Stored items:
....
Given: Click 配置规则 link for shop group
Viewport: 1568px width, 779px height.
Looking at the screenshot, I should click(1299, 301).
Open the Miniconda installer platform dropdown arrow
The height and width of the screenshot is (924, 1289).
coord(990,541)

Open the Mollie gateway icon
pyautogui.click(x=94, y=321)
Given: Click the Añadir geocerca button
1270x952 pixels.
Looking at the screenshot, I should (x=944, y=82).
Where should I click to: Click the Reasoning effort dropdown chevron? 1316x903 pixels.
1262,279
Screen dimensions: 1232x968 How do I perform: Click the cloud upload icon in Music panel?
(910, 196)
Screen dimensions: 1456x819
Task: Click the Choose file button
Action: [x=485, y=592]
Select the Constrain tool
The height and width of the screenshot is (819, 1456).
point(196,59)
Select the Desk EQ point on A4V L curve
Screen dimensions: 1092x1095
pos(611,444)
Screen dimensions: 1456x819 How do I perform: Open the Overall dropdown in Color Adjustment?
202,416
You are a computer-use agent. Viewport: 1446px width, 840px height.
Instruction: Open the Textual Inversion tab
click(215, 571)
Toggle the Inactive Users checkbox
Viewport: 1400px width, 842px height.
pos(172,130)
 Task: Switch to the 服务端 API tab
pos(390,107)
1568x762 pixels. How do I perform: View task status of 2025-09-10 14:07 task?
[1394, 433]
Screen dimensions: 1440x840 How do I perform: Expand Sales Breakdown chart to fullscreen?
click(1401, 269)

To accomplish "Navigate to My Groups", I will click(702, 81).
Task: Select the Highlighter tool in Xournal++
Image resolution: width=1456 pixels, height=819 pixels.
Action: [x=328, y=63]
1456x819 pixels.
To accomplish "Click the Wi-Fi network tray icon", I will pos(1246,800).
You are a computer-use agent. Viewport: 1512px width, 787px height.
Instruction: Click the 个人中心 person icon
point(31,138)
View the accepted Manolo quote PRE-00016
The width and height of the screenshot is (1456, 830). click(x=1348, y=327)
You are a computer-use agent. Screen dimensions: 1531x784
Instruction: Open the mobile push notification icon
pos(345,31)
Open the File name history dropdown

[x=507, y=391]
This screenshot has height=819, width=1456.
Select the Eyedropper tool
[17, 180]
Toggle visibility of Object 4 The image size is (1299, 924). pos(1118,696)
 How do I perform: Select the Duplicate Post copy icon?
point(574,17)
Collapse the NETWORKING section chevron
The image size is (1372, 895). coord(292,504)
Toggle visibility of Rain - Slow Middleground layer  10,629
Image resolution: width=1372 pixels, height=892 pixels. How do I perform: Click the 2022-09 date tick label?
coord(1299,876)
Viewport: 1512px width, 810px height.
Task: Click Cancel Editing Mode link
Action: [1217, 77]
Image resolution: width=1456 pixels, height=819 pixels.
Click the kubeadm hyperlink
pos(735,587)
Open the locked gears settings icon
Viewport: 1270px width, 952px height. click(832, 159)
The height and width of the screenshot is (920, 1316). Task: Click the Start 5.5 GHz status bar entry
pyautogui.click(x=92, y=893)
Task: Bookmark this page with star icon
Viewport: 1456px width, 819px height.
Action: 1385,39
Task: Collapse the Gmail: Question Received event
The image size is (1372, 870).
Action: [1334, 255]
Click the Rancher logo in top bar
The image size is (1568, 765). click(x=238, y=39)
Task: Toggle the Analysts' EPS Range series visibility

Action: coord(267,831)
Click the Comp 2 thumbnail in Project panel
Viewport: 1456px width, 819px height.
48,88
....
- _TASK TO CARRY OUT_
Give back every line above, unchanged.

- _EXERCISE OUTPUT_
Given: Click 配置规则 link for shop group
Viewport: 1568px width, 779px height.
Looking at the screenshot, I should click(1299, 301).
Open the Miniconda installer platform dropdown arrow
The height and width of the screenshot is (924, 1289).
coord(990,541)

Open the Mollie gateway icon
pyautogui.click(x=94, y=321)
Given: Click the Añadir geocerca button
1270x952 pixels.
Looking at the screenshot, I should (x=944, y=82).
Where should I click to: Click the Reasoning effort dropdown chevron? 1316x903 pixels.
1262,279
Screen dimensions: 1232x968 How do I perform: Click the cloud upload icon in Music panel?
(910, 196)
Screen dimensions: 1456x819
Task: Click the Choose file button
Action: [x=485, y=592]
Select the Constrain tool
The height and width of the screenshot is (819, 1456).
point(196,59)
Select the Desk EQ point on A4V L curve
Screen dimensions: 1092x1095
pos(611,444)
Screen dimensions: 1456x819 How do I perform: Open the Overall dropdown in Color Adjustment?
202,416
You are a computer-use agent. Viewport: 1446px width, 840px height.
Instruction: Open the Textual Inversion tab
click(215, 571)
Toggle the Inactive Users checkbox
Viewport: 1400px width, 842px height.
pos(172,130)
 Task: Switch to the 服务端 API tab
pos(390,107)
1568x762 pixels. How do I perform: View task status of 2025-09-10 14:07 task?
[1394, 433]
Screen dimensions: 1440x840 How do I perform: Expand Sales Breakdown chart to fullscreen?
click(1401, 269)

To accomplish "Navigate to My Groups", I will click(702, 81).
Task: Select the Highlighter tool in Xournal++
Image resolution: width=1456 pixels, height=819 pixels.
Action: [x=328, y=63]
1456x819 pixels.
To accomplish "Click the Wi-Fi network tray icon", I will pos(1246,800).
You are a computer-use agent. Viewport: 1512px width, 787px height.
Instruction: Click the 个人中心 person icon
point(31,138)
View the accepted Manolo quote PRE-00016
The width and height of the screenshot is (1456, 830). click(x=1348, y=327)
You are a computer-use agent. Screen dimensions: 1531x784
Instruction: Open the mobile push notification icon
pos(345,31)
Open the File name history dropdown

[x=507, y=391]
This screenshot has height=819, width=1456.
Select the Eyedropper tool
[17, 180]
Toggle visibility of Object 4 The image size is (1299, 924). pos(1118,696)
 How do I perform: Select the Duplicate Post copy icon?
point(574,17)
Collapse the NETWORKING section chevron
The image size is (1372, 895). coord(292,504)
Toggle visibility of Rain - Slow Middleground layer  10,629
Image resolution: width=1372 pixels, height=892 pixels. How do I perform: Click the 2022-09 date tick label?
coord(1299,876)
Viewport: 1512px width, 810px height.
Task: Click Cancel Editing Mode link
Action: [1217, 77]
Image resolution: width=1456 pixels, height=819 pixels.
Click the kubeadm hyperlink
pos(735,587)
Open the locked gears settings icon
Viewport: 1270px width, 952px height. click(832, 159)
The height and width of the screenshot is (920, 1316). Task: Click the Start 5.5 GHz status bar entry
pyautogui.click(x=92, y=893)
Task: Bookmark this page with star icon
Viewport: 1456px width, 819px height.
Action: 1385,39
Task: Collapse the Gmail: Question Received event
The image size is (1372, 870).
Action: [1334, 255]
Click the Rancher logo in top bar
The image size is (1568, 765). click(x=238, y=39)
Task: Toggle the Analysts' EPS Range series visibility

Action: coord(267,831)
Click the Comp 2 thumbnail in Project panel
Viewport: 1456px width, 819px height.
48,88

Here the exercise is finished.